From the line that includes "Where should I click to: Click checkmark" to the last line of the records, inclusive, repeat each line exactly.

•••••

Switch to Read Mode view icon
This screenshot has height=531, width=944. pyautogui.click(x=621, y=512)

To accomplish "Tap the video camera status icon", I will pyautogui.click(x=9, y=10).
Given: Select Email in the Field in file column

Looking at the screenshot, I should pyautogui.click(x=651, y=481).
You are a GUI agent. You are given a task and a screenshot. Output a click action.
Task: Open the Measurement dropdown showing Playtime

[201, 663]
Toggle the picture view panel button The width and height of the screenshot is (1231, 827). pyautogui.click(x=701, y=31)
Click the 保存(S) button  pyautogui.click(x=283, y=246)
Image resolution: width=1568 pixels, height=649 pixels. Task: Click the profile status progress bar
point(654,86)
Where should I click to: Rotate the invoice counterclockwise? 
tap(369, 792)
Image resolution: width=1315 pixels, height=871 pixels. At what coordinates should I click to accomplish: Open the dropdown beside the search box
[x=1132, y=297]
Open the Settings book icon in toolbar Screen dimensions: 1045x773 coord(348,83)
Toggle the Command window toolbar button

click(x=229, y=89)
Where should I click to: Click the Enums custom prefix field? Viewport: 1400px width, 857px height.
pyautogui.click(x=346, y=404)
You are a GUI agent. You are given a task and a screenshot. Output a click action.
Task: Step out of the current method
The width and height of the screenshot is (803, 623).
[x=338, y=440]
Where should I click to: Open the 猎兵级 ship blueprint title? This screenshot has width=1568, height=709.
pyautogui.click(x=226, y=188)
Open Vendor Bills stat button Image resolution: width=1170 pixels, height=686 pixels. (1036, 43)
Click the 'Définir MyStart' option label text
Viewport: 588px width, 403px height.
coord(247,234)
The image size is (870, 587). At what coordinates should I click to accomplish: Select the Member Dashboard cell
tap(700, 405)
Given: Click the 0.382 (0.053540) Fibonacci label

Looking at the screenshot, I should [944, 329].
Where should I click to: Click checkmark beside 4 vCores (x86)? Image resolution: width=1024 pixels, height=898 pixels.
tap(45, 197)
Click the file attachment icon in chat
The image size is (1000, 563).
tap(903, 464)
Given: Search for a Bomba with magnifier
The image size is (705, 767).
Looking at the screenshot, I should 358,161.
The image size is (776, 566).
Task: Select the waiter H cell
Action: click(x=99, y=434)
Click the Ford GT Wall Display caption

•••••

> **Solution to the exercise**:
Where should I click to: Click checkmark beside 4 vCores (x86)? Image resolution: width=1024 pixels, height=898 pixels.
tap(45, 197)
Click the file attachment icon in chat
The image size is (1000, 563).
tap(903, 464)
Given: Search for a Bomba with magnifier
The image size is (705, 767).
Looking at the screenshot, I should 358,161.
The image size is (776, 566).
Task: Select the waiter H cell
Action: click(x=99, y=434)
Click the Ford GT Wall Display caption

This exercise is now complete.